Before the LT, 57 (15%) patients had an eGFR less than 60 mL/min for more than 3 months (Fig. 2). The principle chronic etiologies included the following clinical diagnoses: diabetic nephropathy, type 2 hepatorenal syndrome, hypertensive nephropathy, calcineurin inhibitor nephropathy, and biopsy-proven glomerulonephritis (membranoporliferative, membranous, and IgA). Between the TA and the LT, 79 (21%) patients developed AKI of varying degrees of severity (stage 1, n=57; stage 2, n=10; and stage 3, n=12).
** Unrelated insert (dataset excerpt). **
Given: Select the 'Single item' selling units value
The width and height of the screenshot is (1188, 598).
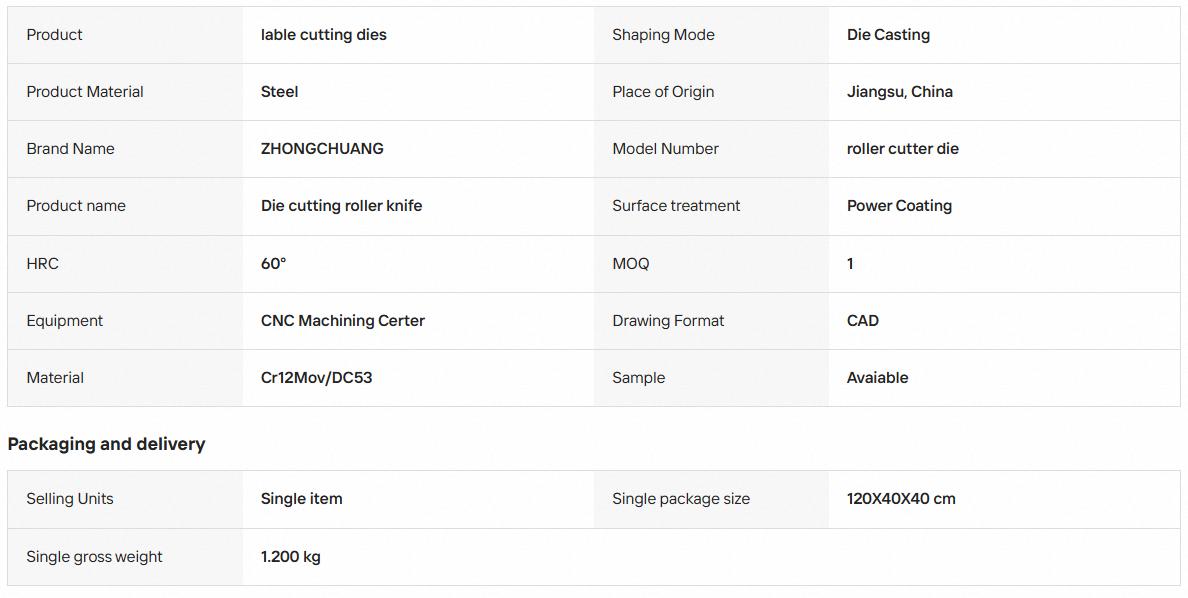Looking at the screenshot, I should point(302,499).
The most common acute clinical diagnoses included prerenal impairment because of diuretics or hemorrhage, sepsis, hepatorenal syndrome, and one biopsy-proven diagnosis of acute tubular necrosis.
Overall, there was evidence of deterioration in renal function from the time of TA to before the LT and at 1-year post-LT, with an increase in mean serum creatinine from 97.2±30.4 to 106.5±53.5 (P<0.005) and 110.3±45.1 μmol/L (P<0.001), respectively. There were corresponding decreases in eGFR from 86.1±25.6 to 74.9±22.9 mL/min and 68.6±24.6 mL/min (P<0.001). Further detail on the eGFR measurements at the three stages is displayed in Figure 2. There was a greater proportion of LT recipients with an eGFR less than 60 mL/min before LT and at 1 year compared with at TA (P<0.001). The numbers of patients with an eGFR less than 30 mL/min remained relatively static between the TA and the 1-year post-LT although there was a temporary increase in those with an eGFR less than 15 mL/min before LT. The majority (82%, n=14) of those who had an eGFR less than 30 mL/min at the TA or before the LT experienced an improvement in renal function by 1-year post-LT and were correctly felt to have reversible causes for the deterioration in their renal function such as sepsis, acute tubular necrosis, or hepatorenal syndrome. All patients who required a period of renal replacement therapy before LT managed to recover renal function sufficiently to become dialysis independent. All those with an eGFR less than 30 mL/min at 1 year (n=7) had stage 2 or 3 CKD at the TA.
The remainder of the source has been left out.